»»
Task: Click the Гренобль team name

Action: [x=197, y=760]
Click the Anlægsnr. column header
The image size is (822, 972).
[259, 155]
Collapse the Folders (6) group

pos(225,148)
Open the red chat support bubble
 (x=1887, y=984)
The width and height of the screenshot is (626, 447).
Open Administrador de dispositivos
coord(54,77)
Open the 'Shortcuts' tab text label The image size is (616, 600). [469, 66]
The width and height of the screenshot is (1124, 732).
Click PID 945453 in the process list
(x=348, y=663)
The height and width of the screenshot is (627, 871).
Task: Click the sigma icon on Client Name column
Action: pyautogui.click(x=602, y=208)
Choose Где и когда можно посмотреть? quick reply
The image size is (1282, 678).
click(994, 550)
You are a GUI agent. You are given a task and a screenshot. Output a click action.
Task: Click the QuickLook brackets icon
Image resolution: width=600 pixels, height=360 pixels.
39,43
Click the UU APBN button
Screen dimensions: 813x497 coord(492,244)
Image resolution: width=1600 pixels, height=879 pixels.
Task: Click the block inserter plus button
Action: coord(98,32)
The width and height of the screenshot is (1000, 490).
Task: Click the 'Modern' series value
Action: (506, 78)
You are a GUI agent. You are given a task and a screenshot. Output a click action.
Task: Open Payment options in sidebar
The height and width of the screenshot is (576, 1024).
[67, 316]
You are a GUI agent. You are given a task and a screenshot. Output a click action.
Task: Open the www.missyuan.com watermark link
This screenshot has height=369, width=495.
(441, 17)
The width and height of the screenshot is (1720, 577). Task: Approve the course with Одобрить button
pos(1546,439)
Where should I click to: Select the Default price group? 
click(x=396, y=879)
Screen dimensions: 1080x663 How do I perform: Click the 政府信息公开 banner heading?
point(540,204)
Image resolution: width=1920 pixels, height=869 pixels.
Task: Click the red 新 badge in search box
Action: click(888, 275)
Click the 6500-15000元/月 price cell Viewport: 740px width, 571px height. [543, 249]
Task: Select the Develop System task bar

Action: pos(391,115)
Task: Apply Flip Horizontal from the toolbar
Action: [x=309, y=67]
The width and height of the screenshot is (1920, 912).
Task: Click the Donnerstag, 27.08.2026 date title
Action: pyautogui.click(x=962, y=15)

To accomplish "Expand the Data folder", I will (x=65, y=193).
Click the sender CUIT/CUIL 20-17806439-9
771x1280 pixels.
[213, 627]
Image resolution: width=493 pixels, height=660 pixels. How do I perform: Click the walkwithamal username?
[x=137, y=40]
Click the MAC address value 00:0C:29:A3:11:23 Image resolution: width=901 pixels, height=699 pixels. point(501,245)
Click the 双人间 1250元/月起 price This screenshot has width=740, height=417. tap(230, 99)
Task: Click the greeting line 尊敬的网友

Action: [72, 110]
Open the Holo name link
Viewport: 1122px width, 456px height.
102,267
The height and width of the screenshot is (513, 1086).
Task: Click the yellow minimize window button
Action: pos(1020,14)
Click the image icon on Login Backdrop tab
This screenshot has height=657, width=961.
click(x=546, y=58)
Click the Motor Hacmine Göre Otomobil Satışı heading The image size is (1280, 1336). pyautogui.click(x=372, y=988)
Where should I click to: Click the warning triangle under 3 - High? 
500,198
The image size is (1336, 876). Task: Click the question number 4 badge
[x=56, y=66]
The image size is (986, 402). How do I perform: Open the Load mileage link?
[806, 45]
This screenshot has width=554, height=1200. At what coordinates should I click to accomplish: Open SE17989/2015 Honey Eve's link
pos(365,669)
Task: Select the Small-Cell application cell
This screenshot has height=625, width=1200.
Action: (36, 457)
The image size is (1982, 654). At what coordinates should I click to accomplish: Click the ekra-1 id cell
««
--- Exercise ---
Each line above is to be set down again verbatim.

--- Worked solution ---
Task: Click the Гренобль team name

Action: [x=197, y=760]
Click the Anlægsnr. column header
The image size is (822, 972).
[259, 155]
Collapse the Folders (6) group

pos(225,148)
Open the red chat support bubble
 (x=1887, y=984)
The width and height of the screenshot is (626, 447).
Open Administrador de dispositivos
coord(54,77)
Open the 'Shortcuts' tab text label The image size is (616, 600). [469, 66]
The width and height of the screenshot is (1124, 732).
Click PID 945453 in the process list
(x=348, y=663)
The height and width of the screenshot is (627, 871).
Task: Click the sigma icon on Client Name column
Action: pyautogui.click(x=602, y=208)
Choose Где и когда можно посмотреть? quick reply
The image size is (1282, 678).
click(994, 550)
You are a GUI agent. You are given a task and a screenshot. Output a click action.
Task: Click the QuickLook brackets icon
Image resolution: width=600 pixels, height=360 pixels.
39,43
Click the UU APBN button
Screen dimensions: 813x497 coord(492,244)
Image resolution: width=1600 pixels, height=879 pixels.
Task: Click the block inserter plus button
Action: coord(98,32)
The width and height of the screenshot is (1000, 490).
Task: Click the 'Modern' series value
Action: (506, 78)
You are a GUI agent. You are given a task and a screenshot. Output a click action.
Task: Open Payment options in sidebar
The height and width of the screenshot is (576, 1024).
[67, 316]
You are a GUI agent. You are given a task and a screenshot. Output a click action.
Task: Open the www.missyuan.com watermark link
This screenshot has height=369, width=495.
(441, 17)
The width and height of the screenshot is (1720, 577). Task: Approve the course with Одобрить button
pos(1546,439)
Where should I click to: Select the Default price group? 
click(x=396, y=879)
Screen dimensions: 1080x663 How do I perform: Click the 政府信息公开 banner heading?
point(540,204)
Image resolution: width=1920 pixels, height=869 pixels.
Task: Click the red 新 badge in search box
Action: click(888, 275)
Click the 6500-15000元/月 price cell Viewport: 740px width, 571px height. [543, 249]
Task: Select the Develop System task bar

Action: pos(391,115)
Task: Apply Flip Horizontal from the toolbar
Action: [x=309, y=67]
The width and height of the screenshot is (1920, 912).
Task: Click the Donnerstag, 27.08.2026 date title
Action: pyautogui.click(x=962, y=15)

To accomplish "Expand the Data folder", I will (x=65, y=193).
Click the sender CUIT/CUIL 20-17806439-9
771x1280 pixels.
[213, 627]
Image resolution: width=493 pixels, height=660 pixels. How do I perform: Click the walkwithamal username?
[x=137, y=40]
Click the MAC address value 00:0C:29:A3:11:23 Image resolution: width=901 pixels, height=699 pixels. point(501,245)
Click the 双人间 1250元/月起 price This screenshot has width=740, height=417. tap(230, 99)
Task: Click the greeting line 尊敬的网友

Action: [72, 110]
Open the Holo name link
Viewport: 1122px width, 456px height.
102,267
The height and width of the screenshot is (513, 1086).
Task: Click the yellow minimize window button
Action: pos(1020,14)
Click the image icon on Login Backdrop tab
This screenshot has height=657, width=961.
click(x=546, y=58)
Click the Motor Hacmine Göre Otomobil Satışı heading The image size is (1280, 1336). pyautogui.click(x=372, y=988)
Where should I click to: Click the warning triangle under 3 - High? 
500,198
The image size is (1336, 876). Task: Click the question number 4 badge
[x=56, y=66]
The image size is (986, 402). How do I perform: Open the Load mileage link?
[806, 45]
This screenshot has width=554, height=1200. At what coordinates should I click to accomplish: Open SE17989/2015 Honey Eve's link
pos(365,669)
Task: Select the Small-Cell application cell
This screenshot has height=625, width=1200.
Action: (36, 457)
The image size is (1982, 654). At what coordinates should I click to accomplish: Click the ekra-1 id cell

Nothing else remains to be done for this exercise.